* SELECTED EXCERPT:
------

St. Michael’s, along with its partner church, St. James’ in Newport Beach, is working with Habitat for Humanity to build 24 affordable 1,500-square-foot townhouses at a projected cost of $10 million.

“You have to take care of your neighbor, or what are you doing,” Jimenez said. “Not only am I trying to meet their spiritual needs, but also their material needs. I live, every day, the housing situation.”

The Rev. Juan Jimenez has led St. Michael’s Episcopal Church in Anaheim, California, for 23 years. With its partner church, St. James’ in Newport Beach, St. Michael’s is working with Habitat for Humanity to build 24 affordable townhouses. Photo: Lynette Wilson/Episcopal News Service

The project at St. Michael’s is just one such affordable housing project underway in the Diocese of Los Angeles, which extends from the Pacific Ocean to the northern tip of Santa Barbara County, east to Needles on the Arizona border, and south to the San Diego County line.

The region was “in the teeth” of a housing crisis when the Rt. Rev. John Harvey Taylor became bishop in 2017, and it was “vital,” he said, for the diocese “to find a role where it could add value.” Over two years, a diocesan housing task force studied the crisis and key players’ response. One player, the United Way of Greater Los Angeles, the bishop said, led the way with its “housing first mantra,” which stressed the need to be housed before secondary issues could be addressed, such as addiction, mental health and children’s education.

The diocese determined its two best value-added responses were rooted in the “essential local nature of parochial ministry,” Taylor said. “We’re in 133 communities and 5 1/2 counties. Every single one of those communities is part of one or more political jurisdictions.”

First, well-versed church leaders can work with elected and other officials to navigate political complexities and reduce barriers to building, whether they be zoning or density ordinances, or citizen backlash. And “the second thing,” he said, “more basic is to just go ahead and build it.”

------

* PROBLEMS AND TASKS:
1. Answer from the article on church-built affordable housing:
(a) How many townhouses are St. Michael's and St. James' building, and at what projected cost?
(b) For how many years has Jimenez led St. Michael's?
(c) In what year did Taylor become bishop?
2. Pick up the article on church-built affordable housing after its last sentence and carry it on.

* AVAILABLE DATA:

------

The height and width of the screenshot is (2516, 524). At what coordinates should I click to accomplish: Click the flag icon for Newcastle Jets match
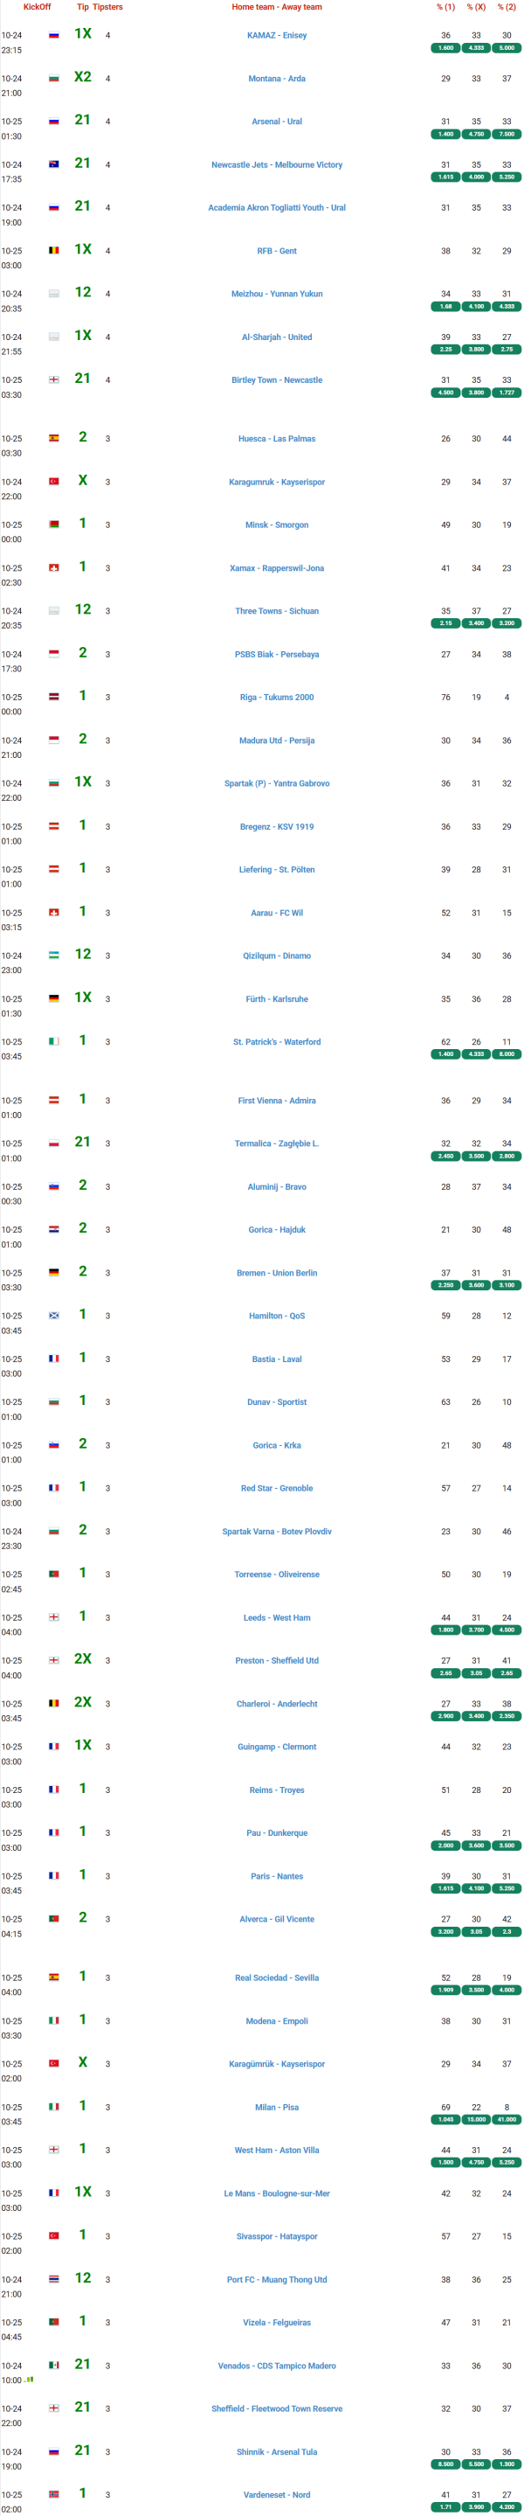click(x=54, y=164)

------

* ANSWERS TO EACH TASK:
1.
(a) 24 townhouses, at a projected cost of $10 million.
(b) 23 years.
(c) 2017.

2.
The bishop’s vision is to build affordable residential units on 25% of the diocese’s 133 church campuses serving low-income families, seniors, refugees and homeless people. The diocese’s churches are working with development partners to build and maintain apartment complexes on land held in trust by the diocese that’s being leased to its various partners.

The diocese is working with partners in Placentia, Buena Park, Anaheim, Claremont, Downey, Garden Grove, Gardena, Rialto, Riverside and others.

What is driving the diocese’s affordable housing goal?

Housing is deemed “affordable” when the occupant pays no more than 30% of pre-tax income on housing costs, including utilities, as defined by the U.S. Department of Housing and Urban Development. More generally, it means after paying for housing costs, households still have money to pay for necessities like food, transportation and health care.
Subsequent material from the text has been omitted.